Grail is best for the all-out laughs. Brian is best for the religion pokes. Meaning Of Life is a brilliant Luis Bunuel movie, I think, masquerading as a Python film.
nobodies
QUOTE(Montana @ Nov 12 2007, 10:57 PM) [snapback]505132[/snapback]
QUOTE
I said it elsewhere on this board, but Rodriguez just understood the exercise way more than Tarantino. PT has zombies, gore, lesbians, guns, stupid cheesey dialogue, etc. That's a grindhouse flick.



That's the exact problem. Tarantino made it his own, while Rodriguez just played copy cat. Yeah, we get it. It's a grindhouse flick. That doesn't mean it's going to be good.


I won't argue with just about everything you said because, like I said upthread, theres PT people and there's DP people, and for whatever reason the two just don't mix. What I will take issue with is your statement that "Tarantino made it his own, while Rodriguez just played copy cat."

Of the two directors, I've come to much prefer Rodiriguez because he really is an auteur (in addition to simply putting out more good films than QT). Not only does he write and direct, he has a hand in editing, special effects, camera work.
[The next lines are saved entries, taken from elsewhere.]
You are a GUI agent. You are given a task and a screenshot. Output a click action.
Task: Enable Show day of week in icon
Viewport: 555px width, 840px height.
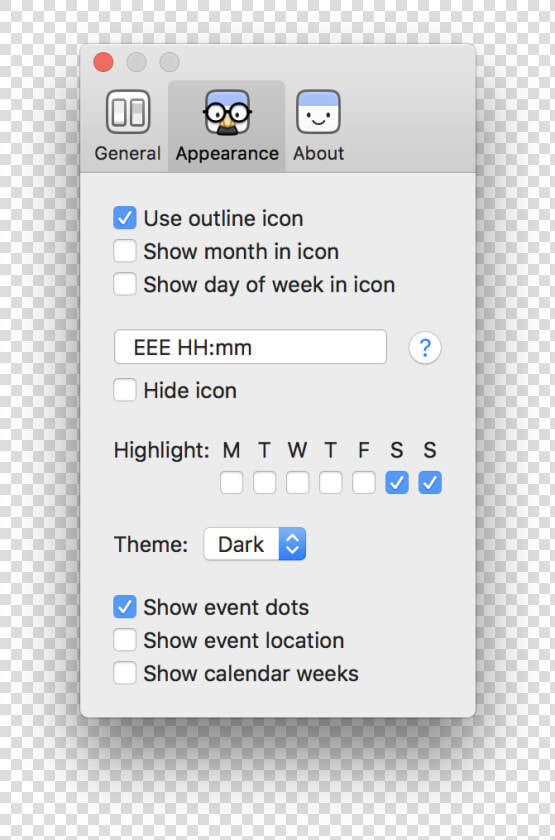[x=125, y=284]
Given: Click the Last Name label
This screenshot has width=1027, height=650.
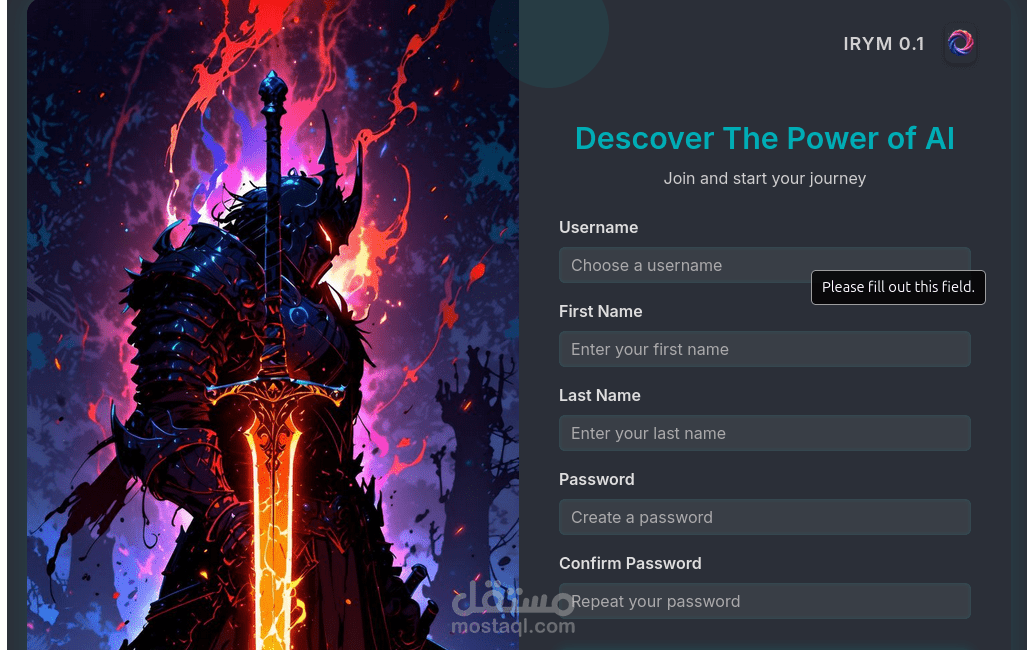Looking at the screenshot, I should coord(599,395).
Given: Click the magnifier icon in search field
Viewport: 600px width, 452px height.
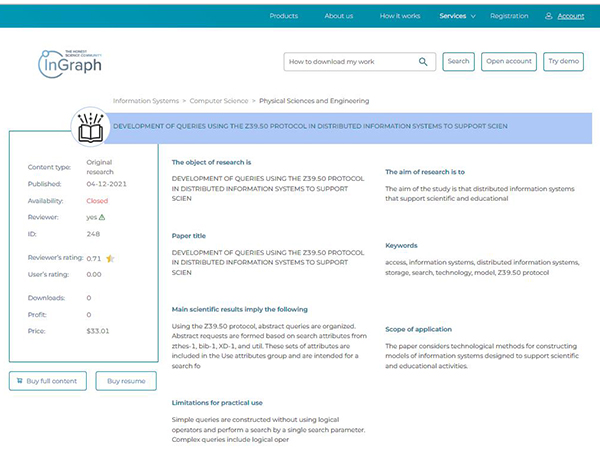Looking at the screenshot, I should click(x=423, y=62).
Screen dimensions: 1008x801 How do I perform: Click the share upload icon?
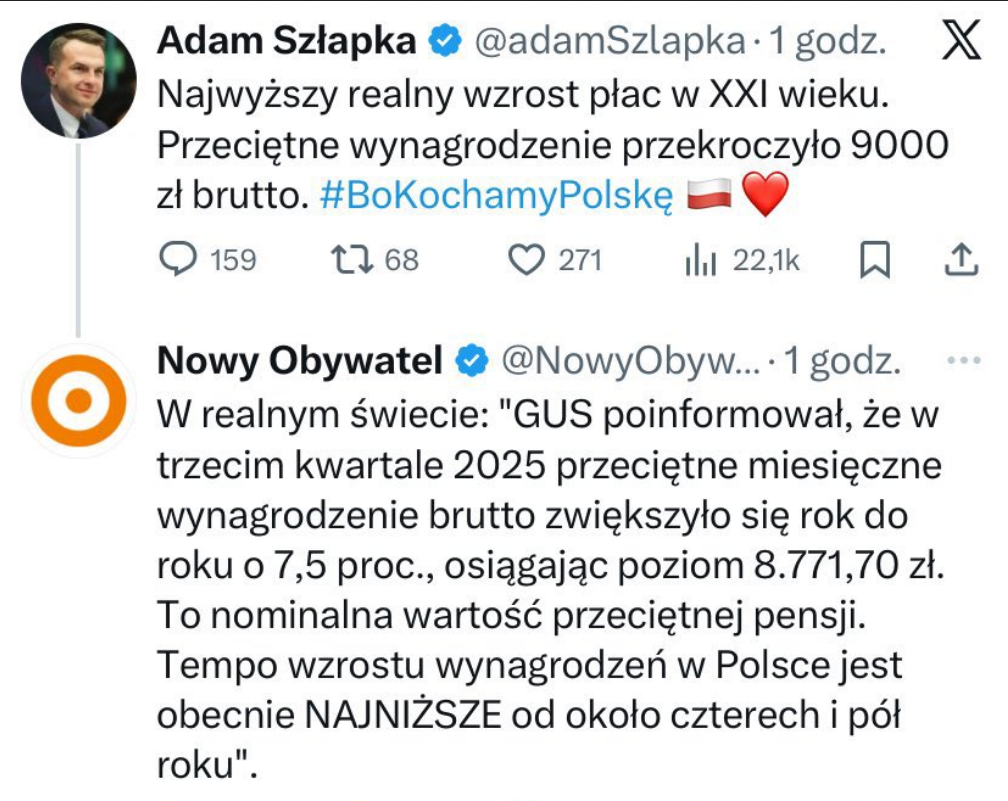tap(960, 260)
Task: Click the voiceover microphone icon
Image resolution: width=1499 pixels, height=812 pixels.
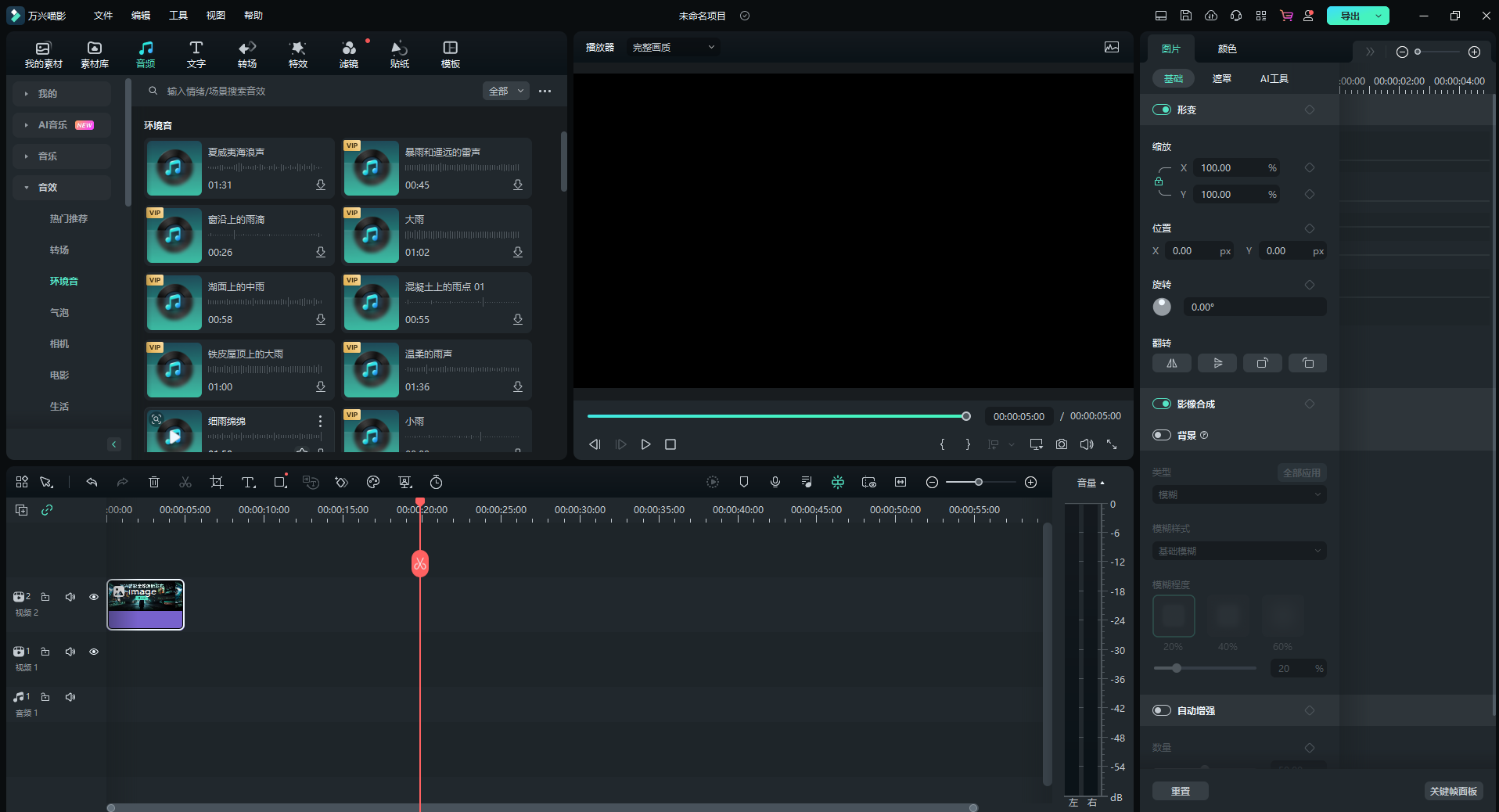Action: (x=775, y=482)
Hell, he even wrote the score for PT. While PT may be derivative of the grind genre, it certainly has Rodriguez's stamp all over it.

Quentin on the other hand is a copy machine for everything but dialogue (his one true talent). Too often he simply "borrows" from other films. Even the car and the car chase in DP are from Vanishing Point and Dirty Mary Crazy Larry. Your favorite QT flick, Reservoir Dogs, is a remake of City on Fire. Now granted, RD is better because of QT's knack for dialogue, but he ain't the great director that many of us thought he would be.